ちなみに当時において内地の一般サラリーマンの給料が60円だったのに対し、満鉄社員の給料は100円だったそうで、曾爺さんから祖父の代になっても単身赴任とはいえ、暮らし振りに不自由はまるでなかったようだ。父に『満州メモリー・マップ』の本の話をして、その舞台となっている奉天(現在の審陽)や新京(現在の長春)のさらに果てのチチハルという地名や開拓団のことを話すと、それは同じ満州とは言っても全然違う世界・生活だったはずだと言っていた。ただ、大連で優雅に暮らしていた人たちからすると開拓団の人たちは一部が破落戸(ヤクザ)化していたそうで、その苛酷で貧しい暮らしぶりを知っていてもそれを決して可哀想だとは思えなかったのだと言う。特に父の場合は中学に入ったくらいの頃に一度、開拓団の連中にオーバーコートを強奪されたことがあったらしく、余計にそのイメージを悪くしてしまっている。
大連在中、父は母兄姉と共に北京に2回、ハルピンに2回、半分は観光旅行のような気分で単身赴任した父親のもとを訪ねている。そのときには必ず奉天の親戚の家(現在四国在住)にも寄って行ったらしい。父によれば、奉天は商人の街、新京は官僚街、ハルピンは帝政ロシアの色の混じった異国情緒漂う街といった印象だったようだ。まあ、何はともあれ父にとっての開拓地は観光の対象以上ではなかったわけだ。

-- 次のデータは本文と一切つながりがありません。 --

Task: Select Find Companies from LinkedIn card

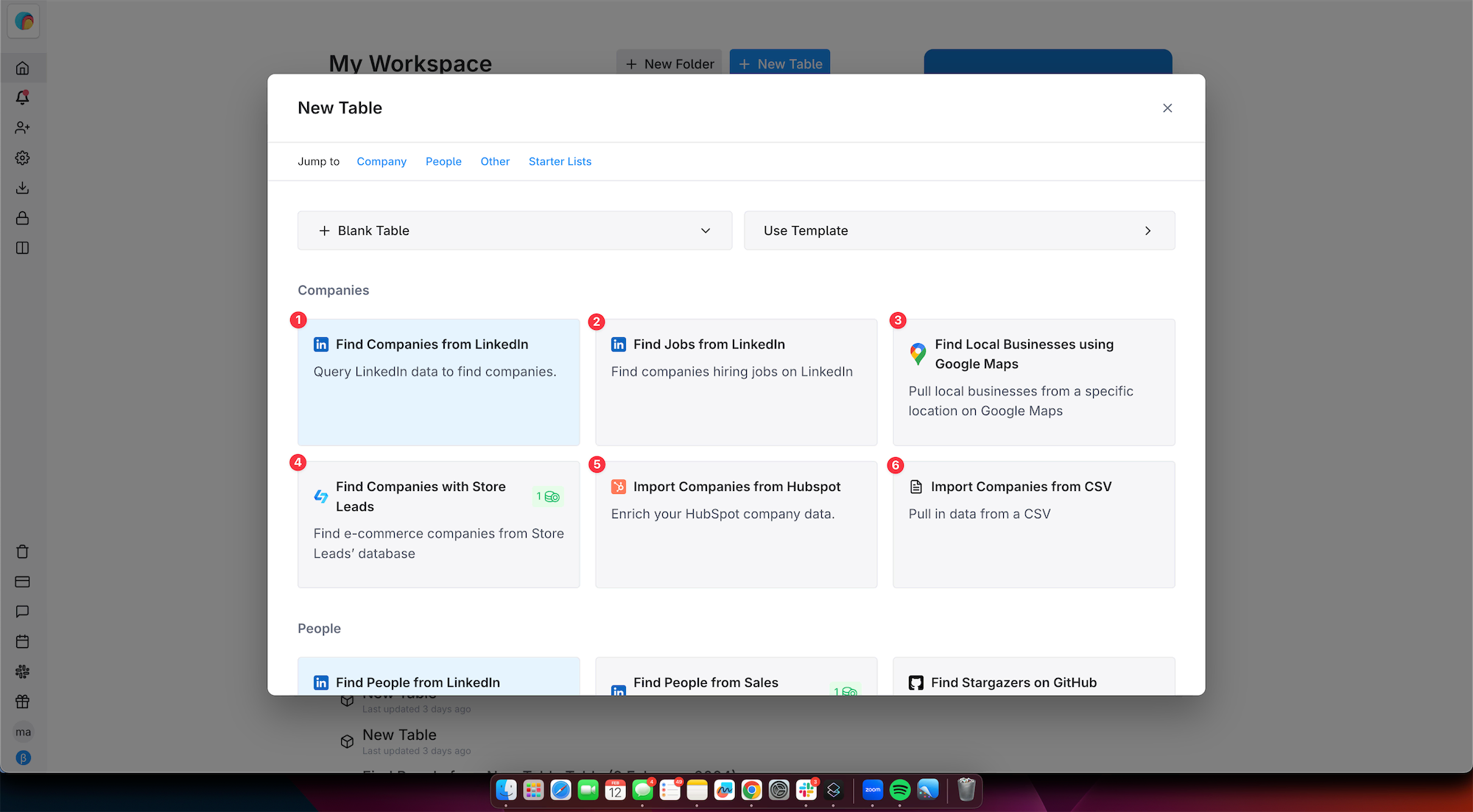Action: (x=438, y=381)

しかし、第二次世界大戦での日本の敗戦により、そこからは『満州メモリー・マップ』の作者と同様に引き揚げ船に押し込められ、財産すべてを取り上げられた状態で帰国することになる。そういえば同書では「引き揚げ船に乗せられた乗船者たちは各々の湾に到着すると上陸前に錨を下ろされ、約1週間そのまま海上で停泊させられ、夏の太陽に焼かれて船内がオーブンのようになり、オーブンの中で伝染病の保菌者が発病するのを待って、もし感染者が現れた場合、その船まるごと上陸を許されず放置された(引用者再構成)」という怖ろしい描写があったが、父が帰港した佐世保ではそのようなことはなかったらしい。ただ、DDT(殺虫剤)を服の中にまで突っ込んで吹き付けられて真っ白にさせられる経験は何度もあったとか。
そしてこれも似た話が書かれているが、引き揚げ者収容所で20歳以上は1000円、以下は500円が手渡され、祖母、伯母、父の3人は合計2500円を手渡され、もともと生家のあった山口の萩に帰ってゼロ(ではなく2500円)からの再出発を切る。このとき父は「もし大金持ち曾爺さんに先見の明があって、満州だけでなく、内地にも土地を持ってればお前だって片手内輪とまでは行かないまでも小金持ちくらいの気分は味わえたのかもしれないけどな!」と笑いながら話してくれた。
そんなところで今回は満鉄社員だった祖父にあやかり、絵葉書は満州鉄道の描かれたものをアップする。また、途中に出てくる写真の方は左から伯母、祖母、父、祖父の順で撮影場所は不明である。しかし、こうして書いていて最後の最後まで父方祖父を「祖父」と書くことの違和感が私には拭えなかった。
なお、このエントリーは当初は帰阪直後の記憶の薄れぬうちにさっさと書き出しておきたかったのだが、毎度おなじみ帰阪後の仕事蓄積地獄でそんな暇は一向に作れず。
で、書くタイミングを逃しかけてたところで、ちょうど Abejas e Colmenas のみつばこさんが「満州 記憶の断片から 1片」「満州 記憶の断片から 2片」と立て続けに満州絡みのエントリーをされてたので、それに便乗した勢いだけで書けました。謝謝!